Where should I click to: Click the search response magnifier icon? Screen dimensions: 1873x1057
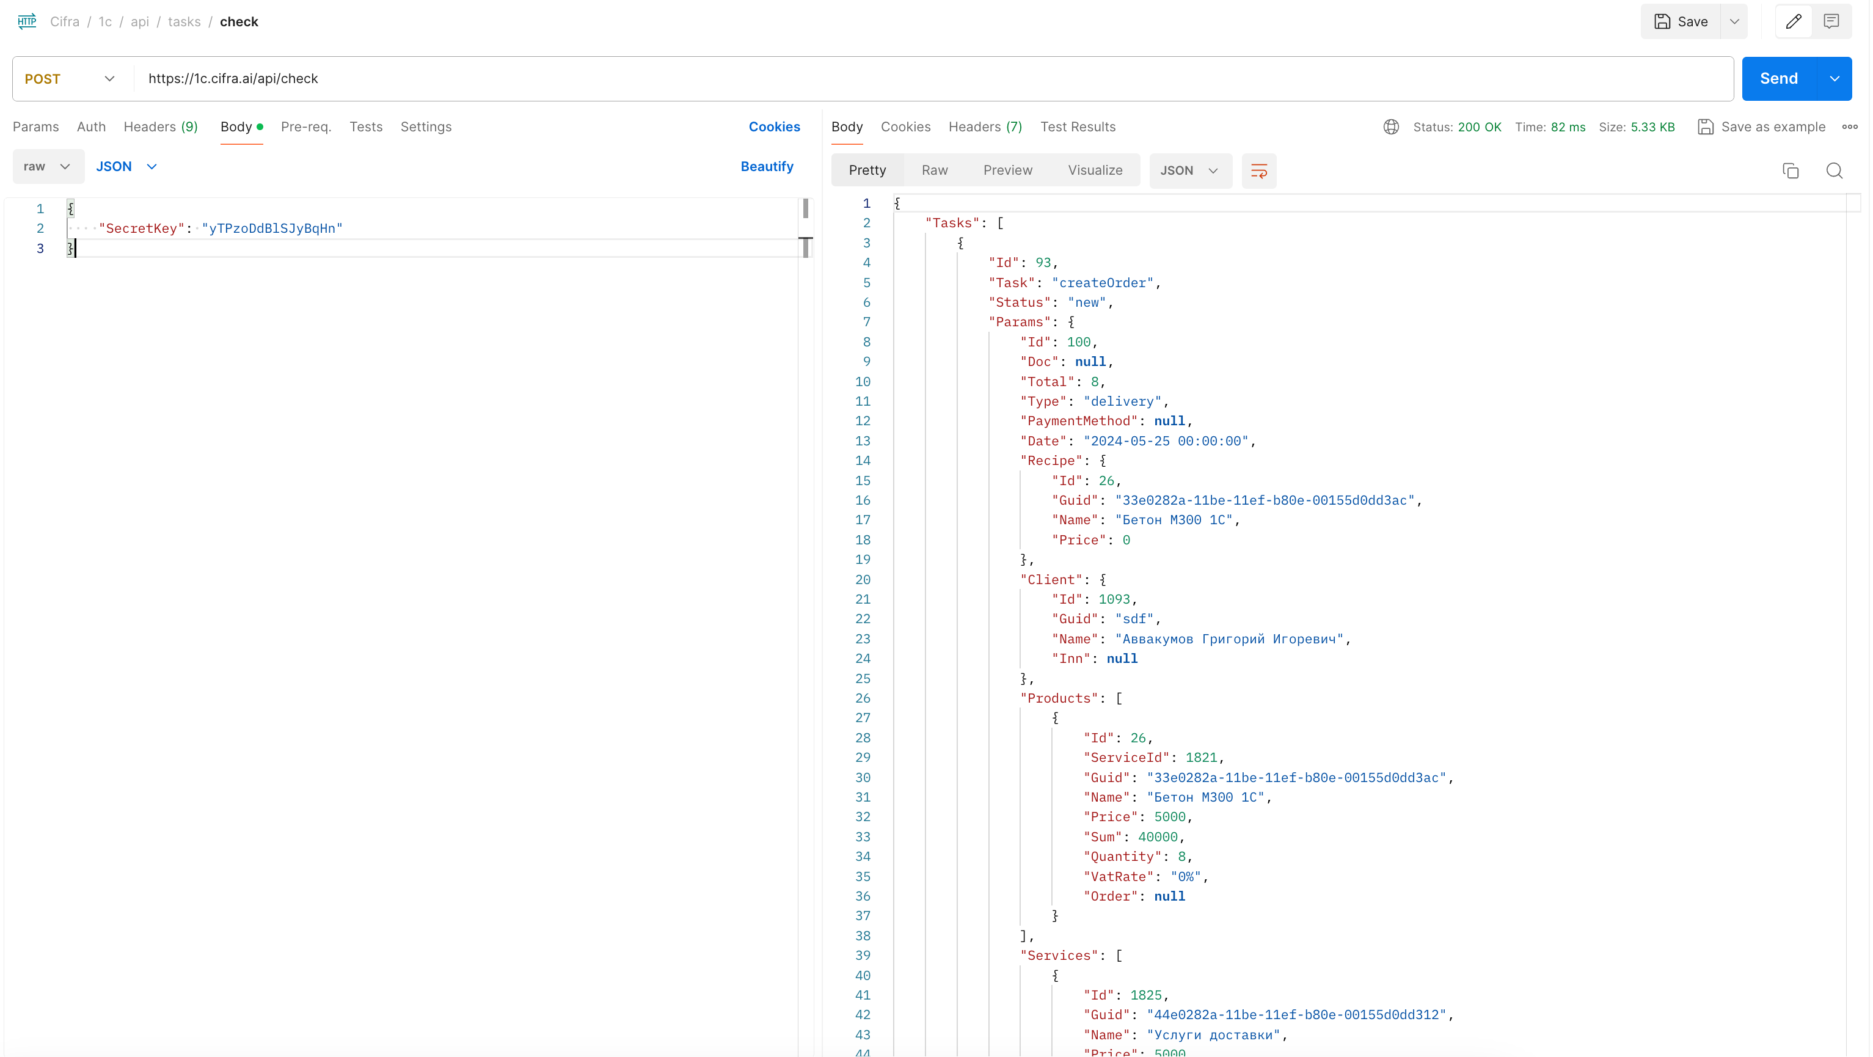point(1834,171)
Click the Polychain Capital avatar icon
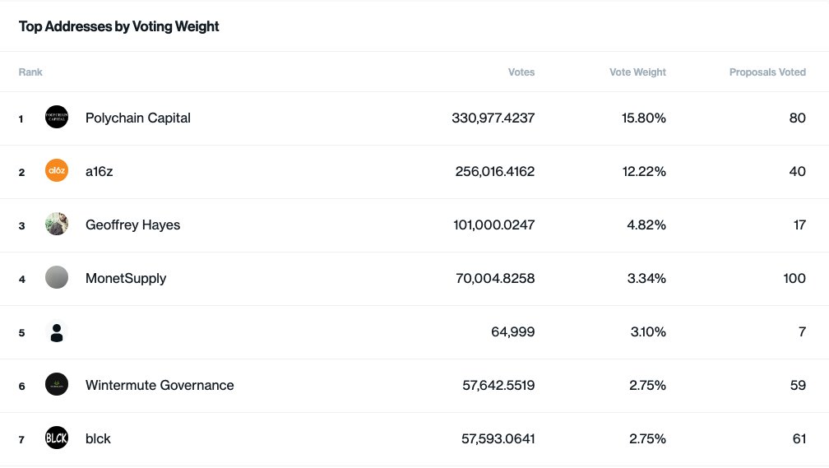 click(57, 117)
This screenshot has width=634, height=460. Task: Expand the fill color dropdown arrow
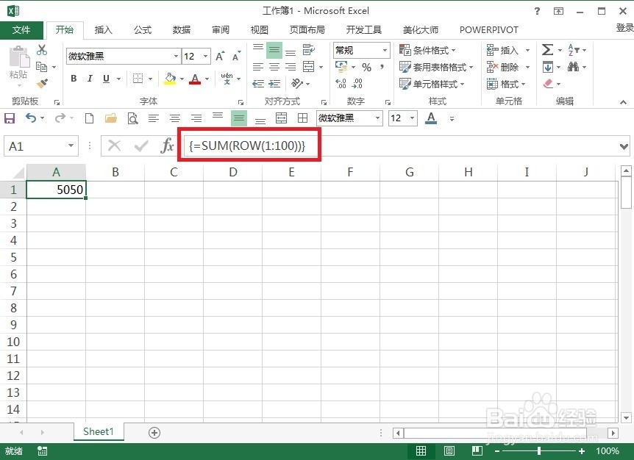tap(182, 79)
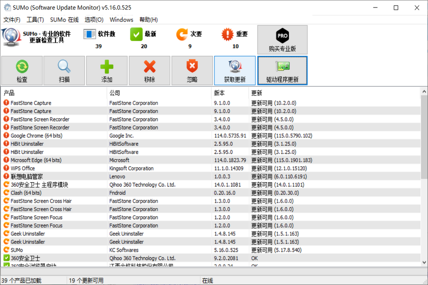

• • • • •

### TASK BRIEF:
Present each line of the listing above as a row in a Markdown table with the columns "Row" and "Line", skipping blank lines and omitting the pictures.

### THE OUTPUT:
| Row | Line |
|---|---|
| 1 | Where should I click to: Click the search response magnifier icon? Screen dimensions: 1873x1057 |
| 2 | point(1834,171) |
| 3 | Click the Polychain Capital avatar icon |
| 4 |  click(57, 117) |
| 5 | This screenshot has width=634, height=460. Task: Expand the fill color dropdown arrow |
| 6 | tap(182, 79) |